[Screenshot grounding data]
[Start of Attachment]
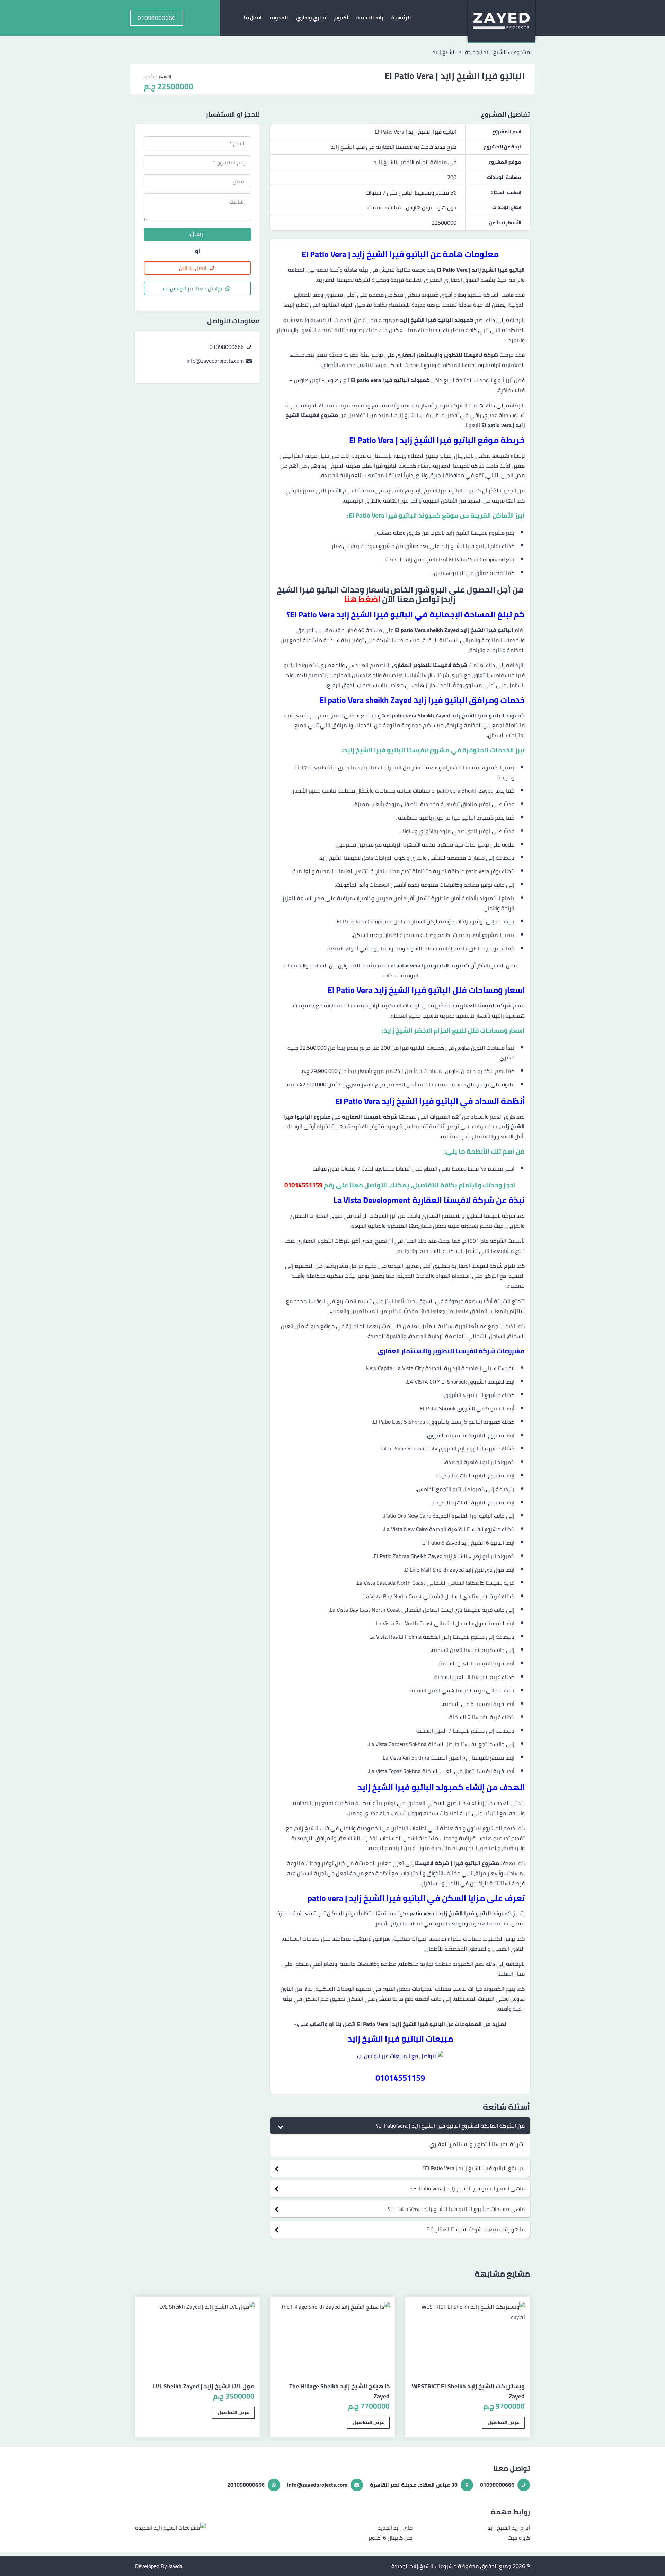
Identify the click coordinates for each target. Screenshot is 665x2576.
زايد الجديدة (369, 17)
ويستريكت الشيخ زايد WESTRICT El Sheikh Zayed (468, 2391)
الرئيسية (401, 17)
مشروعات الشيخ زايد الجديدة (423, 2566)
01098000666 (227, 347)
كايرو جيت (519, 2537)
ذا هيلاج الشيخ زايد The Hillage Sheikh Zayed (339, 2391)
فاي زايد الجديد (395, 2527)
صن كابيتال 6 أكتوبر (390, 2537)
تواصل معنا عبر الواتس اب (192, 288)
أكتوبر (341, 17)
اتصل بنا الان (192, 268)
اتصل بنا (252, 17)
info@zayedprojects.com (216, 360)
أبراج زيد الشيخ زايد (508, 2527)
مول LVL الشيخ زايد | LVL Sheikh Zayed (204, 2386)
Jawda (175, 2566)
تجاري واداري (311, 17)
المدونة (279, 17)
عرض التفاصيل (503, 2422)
[End of Attachment]
Nothing should appear in the output except the lines from the one with "مول LVL الشيخ" through the end of the records above, copied exactly.

مول LVL الشيخ زايد | LVL Sheikh Zayed (204, 2386)
Jawda (175, 2566)
تجاري واداري (311, 17)
المدونة (279, 17)
عرض التفاصيل (503, 2422)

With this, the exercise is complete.